United States v. Raymond Brown
66 V.I. 895
| 3rd Cir. | 2017Background
- Brown and co-defendant Walter Hill were tried jointly on a multi-defendant cocaine conspiracy, though the indictment no longer alleged they conspired with each other.
- The district court empanelled two separate juries (Panel A for Brown; Panel B for Hill) after explaining the procedure on the record and obtaining counsel’s assent; Brown’s counsel explicitly said there was no objection.
- Panel A convicted Brown on one count (use of a communication facility to facilitate a drug crime) and acquitted him on nine others; Panel B convicted Hill on multiple counts.
- At sentencing the court calculated an advisory Guidelines range (78–97 months) but imposed the statutory maximum (48 months) under U.S.S.G. §5G1.1(a); Brown did not object at sentencing.
- On appeal Brown argued (1) empanelling dual juries violated his Fifth and Sixth Amendment rights and (2) this court should reconsider Flores‑Mejia and require trial courts to solicit sentencing objections.
Issues
| Issue | Brown's Argument | Government/Trial Court Argument | Held |
|---|---|---|---|
| Whether empanelling dual juries violated Brown’s Fifth and Sixth Amendment rights | Dual juries exposed Brown’s jurors to irrelevant evidence and risked prejudice; counsel’s assent should not waive his personal constitutional rights | Dual juries are not per se unconstitutional; no contemporaneous objection; counsel expressly agreed; Brown did not show specific undue prejudice | Affirmed — Dual juries are permissible; absent clear and substantial prejudice causing manifestly unfair trial, no plain error shown |
| Whether this court should overturn Flores‑Mejia and require sentencing courts to solicit objections | Court should require the sentencing court to solicit objections rather than placing burden on defendants to object post‑sentence | Flores‑Mejia remains binding; Brown did not challenge his sentence on appeal so no need to revisit the doctrine here | Declined to reconsider Flores‑Mejia; no effect because Brown did not appeal his sentence |
Key Cases Cited
- Puckett v. United States, 556 U.S. 129 (Sup. Ct. 2009) (plain‑error review framework for unpreserved trial errors)

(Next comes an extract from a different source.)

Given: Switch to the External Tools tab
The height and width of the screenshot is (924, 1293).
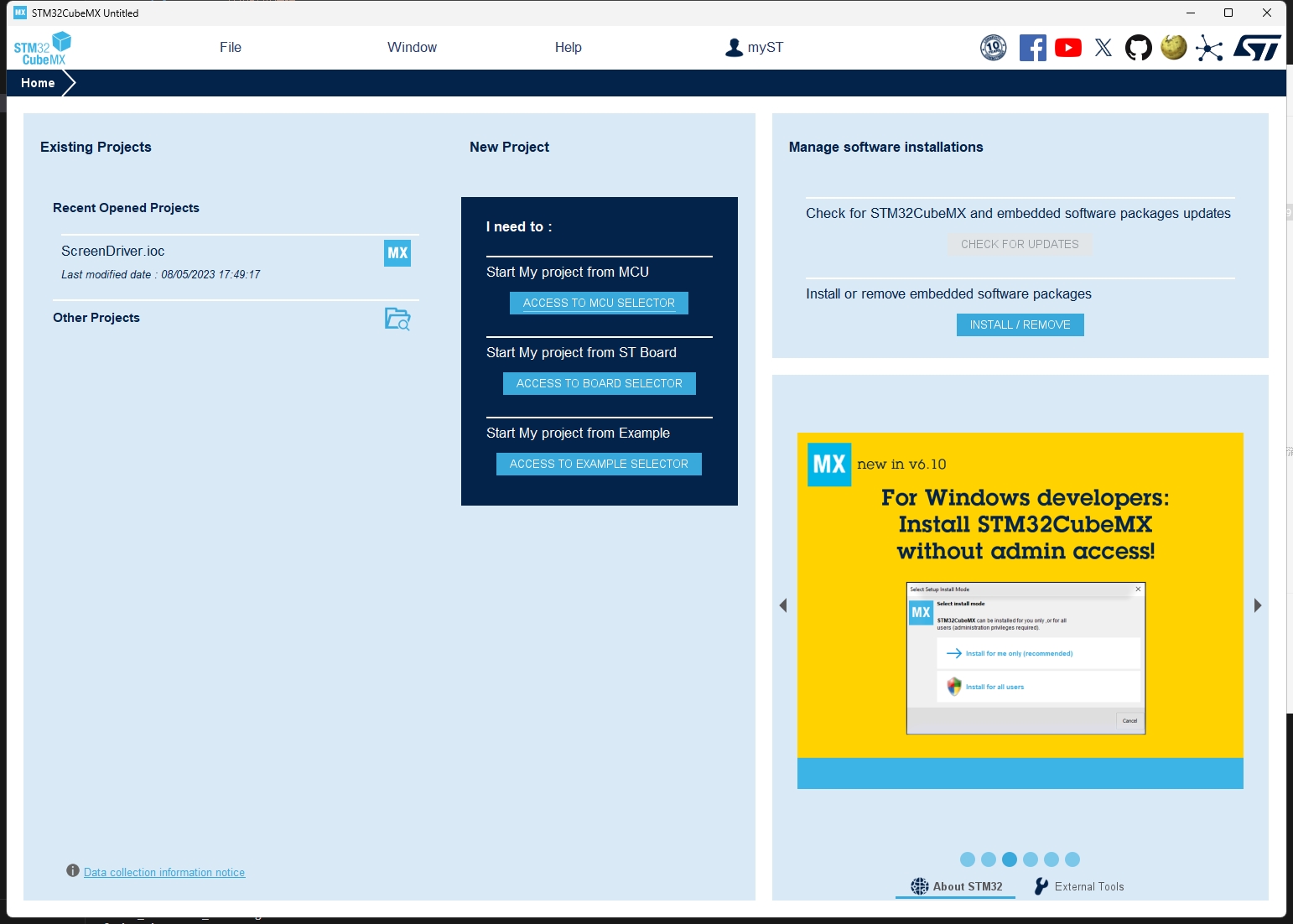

- Brewer v. Williams, 430 U.S. 387 (Sup. Ct. 1977) (waiver requires intentional relinquishment of a known right)
- Zafiro v. United States, 506 U.S. 534 (Sup. Ct. 1993) (Rule 14 and severance standard; trial court discretion to tailor relief)
- Olano v. United States, 507 U.S. 725 (Sup. Ct. 1993) (four‑part plain‑error test)
- United States v. Flores‑Mejia, 759 F.3d 253 (3d Cir. 2014) (defendant must object after sentence to preserve certain procedural errors)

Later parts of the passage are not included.